Adventurous Kate contains affiliate links. If you make a purchase through these links, I will earn a commission at no extra cost to you. Thanks!
Every year, I name my favorite new travel destinations. I love looking back and choosing the best of the best!
This was a year that started off slowly, then went into hyperdrive in the summer. After getting back from a three-week trip to Italy in June, I decided to travel a LOT more and barely saw New York between July and October. That eventually led to a decision to no longer live full-time in New York.
2019 was a year of Italy and Canada in particular. I’ve always been a frequent Italy visitor, but this year I pushed my travels to the next level and made a goal of visiting all 20 regions (and I went from 10 regions visited to 17!). As for Canada, this was my first time visiting since starting this blog in 2010 (!!) and I made up for lost time with several weeks of travels throughout Atlantic Canada.
This wasn’t quite as far-flung a year as 2018, when I visited every continent except Australia, but I’m very content with the results.
So what made the list of my favorite destinations?
In 2012, I chose places like Iceland, Montenegro, and South Africa.
In 2013, I chose places like Japan, Berlin, and the Scottish Highlands.
In 2014, I chose places like Sri Lanka, New Orleans, and Skellig Michael, Ireland.
In 2015, I chose places like Nicaragua, Albania, and Chicago.
In 2016, I chose places like Puerto Rico, Alsace, and Western Australia.
In 2017, I chose places like Ukraine, the Florida Keys, and St. Petersburg, Russia.
In 2018, I chose places like Antarctica, Hokkaido, and St. Croix.
Sometimes I choose one best destination, or a top three, or just list them all at once. This year, I felt like there was one best destination overall, plus one best country and one best city. The rest of the destinations are ranked equally and listed in no particular order.
Please note that this is only for destinations that I visited for the first time in 2019, so that eliminates places I’ve previously visited like London, Parma, and Prague.
My Favorite New Destination of 2019: Newfoundland
I find that the word “enchanting” is overused in travel writing — but there’s no other way to describe Newfoundland. I fell under its spell within minutes, and it was a feeling that hasn’t diminished whatsoever to this day. As soon as I visited, I knew that Newfoundland would be my #1 destination of 2019.
Newfoundland was a place that I had hoped to visit for years, ever since I got to know it through my friend Candice‘s writing. Seeing the outstanding musical Come From Away pushed me into overdrive and I nearly booked a flight that very night!
Newfoundland is a lot like Ireland — all the charm, all the friendliness, all the greenery, all the lilting accents — but more colorful and with a fraction of the tourists.
Each destination I visited was like a new treasure. I felt enveloped in happiness the whole time I was in Newfoundland — like I was truly part of the community. It’s such a rare feeling to find on my travels, and one that I hope to recapture soon.
And a reminder to my fellow travelers — you don’t have to travel somewhere difficult or dangerous to get a true off-the-beaten-path travel experience. There are plenty of awesome places close to home. Newfoundland excited me, thrilled me, and made me feel like a true adventurer.

(Dataset entries)
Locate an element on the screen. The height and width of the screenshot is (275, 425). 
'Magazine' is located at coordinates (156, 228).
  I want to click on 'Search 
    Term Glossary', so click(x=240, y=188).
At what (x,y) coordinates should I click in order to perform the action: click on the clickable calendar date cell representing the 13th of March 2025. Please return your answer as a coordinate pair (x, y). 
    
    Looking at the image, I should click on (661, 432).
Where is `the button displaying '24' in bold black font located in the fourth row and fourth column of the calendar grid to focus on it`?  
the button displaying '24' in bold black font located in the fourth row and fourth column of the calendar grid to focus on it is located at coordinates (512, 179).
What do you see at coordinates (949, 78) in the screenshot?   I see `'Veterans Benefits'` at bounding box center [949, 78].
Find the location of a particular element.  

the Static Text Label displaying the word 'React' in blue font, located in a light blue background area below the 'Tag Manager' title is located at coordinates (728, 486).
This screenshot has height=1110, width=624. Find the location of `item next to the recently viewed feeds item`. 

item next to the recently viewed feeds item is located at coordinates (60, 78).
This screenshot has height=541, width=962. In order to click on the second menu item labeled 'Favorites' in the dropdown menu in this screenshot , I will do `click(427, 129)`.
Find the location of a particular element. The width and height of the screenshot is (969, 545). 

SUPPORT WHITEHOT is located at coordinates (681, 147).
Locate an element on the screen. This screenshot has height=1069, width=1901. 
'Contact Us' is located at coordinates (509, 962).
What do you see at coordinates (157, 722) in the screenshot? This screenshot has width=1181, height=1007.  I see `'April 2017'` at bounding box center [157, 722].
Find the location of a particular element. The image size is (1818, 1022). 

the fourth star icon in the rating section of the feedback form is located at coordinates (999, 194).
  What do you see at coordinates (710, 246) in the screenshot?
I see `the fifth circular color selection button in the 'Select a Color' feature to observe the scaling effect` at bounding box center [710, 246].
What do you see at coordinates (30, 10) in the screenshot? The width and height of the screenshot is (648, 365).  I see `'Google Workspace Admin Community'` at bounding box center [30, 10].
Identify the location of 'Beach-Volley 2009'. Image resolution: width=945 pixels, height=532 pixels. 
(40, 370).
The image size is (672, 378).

WHAT YOU WILL DO.
[1] Using the blog post on favorite new destinations of 2019, say whether each statement agrees with it: (a) By the end of the year, the writer had visited 17 of Italy's 20 regions. (b) The writer's 2019 travels reached farther than those of 2018. (c) London counts as a new destination for 2019. Answer yes or no for each and quote the words that decide it.
[2] Duplicate the blog post on favorite new destinations of 2019 from "In 2016, I chose" to "and St. Croix.".
[3] Pick up the blog post on favorite new destinations of 2019 after its last sentence and keep writing.

RESPONSES FOR EACH TASK.
[1]
(a) Yes: "I went from 10 regions visited to 17!"
(b) No: "This wasn’t quite as far-flung a year as 2018"
(c) No: "that eliminates places I’ve previously visited like London, Parma, and Prague."

[2]
In 2016, I chose places like Puerto Rico, Alsace, and Western Australia.
In 2017, I chose places like Ukraine, the Florida Keys, and St. Petersburg, Russia.
In 2018, I chose places like Antarctica, Hokkaido, and St. Croix.

[3]
Kate’s Top Recommendations for Newfoundland
Do dinner on the beach in Twillingate with Krystal from Experience Twillingate. This was my favorite activity in Newfoundland. Krystal cooks the freshest seafood imaginable on a gorgeous beach, and it’s such a special thing to do that connects you with Newfoundland.
Get screeched in at Christian’s Pub in St. John’s. I think the less I tell you about this, the better — but it’s a Newfoundland rite of passage.
Stay at the Artisan Inn in Trinity. Trinity is a spectacularly beautiful village and Marieke and her people take such good care of their beautiful homes. I only had one night but I recommend staying a few days if you can!
My Favorite New Country of 2019: Georgia
Georgia was worth the wait. For years, I had been dreaming of visiting Georgia and all of the Caucasus; finally, the perfect opportunity arrived in 2019. I got to tour the country with several of my blogger friends and got to spend the most time in Tbilisi, a very cool city, and Svaneti, the isolated mountainous region with its own culture.
Georgia is home to gorgeous mountains, interesting and perplexing cities, and food so universally delicious that I’m shocked there aren’t Georgian restaurants in every major city. Mark my words: Georgian food is going to become much more popular in the next decade. And best of all, this is an extremely cheap country where you can travel like a baller while on a budget.
I believe Georgia is going to be one of the biggest up-and-coming travel destinations in the next few years. I sincerely hope the country is prepared for the influx.
Kate’s Top Recommendations for Georgia
Don’t drive. The driving here is insane — don’t drive here unless you thrive in wild, unpredictable driving conditions.
Enjoy the food and wine culture. Georgian food is outstanding and the wine is cheap and quite palatable. My absolute favorite meal was at Shavi Lomi in Tbilisi, and don’t miss a night out at Wine Factory!
Visit Ushguli. It’s a rough and wild drive to this isolated Svaneti village, but once you get there, you’ll feel like you’ve made it to the end of the world.
My Favorite New City of 2019: Yerevan, Armenia
I’m an unabashed city girl and love visiting cities on my travels as much as I enjoy living in them. And while I visited a lot of cool new cities, from Lecce to Tbilisi to Olomouc. But nothing was as cool as Yerevan, Armenia.
I went into Armenia with few expectations and my first impression was delight at a taco truck parked outside my hotel. Taco trucks are so hard to find outside North America — but in Armenia?! I grew further enamored at the elegant, well-cared for streets, and the art-filled scene around the Cascade.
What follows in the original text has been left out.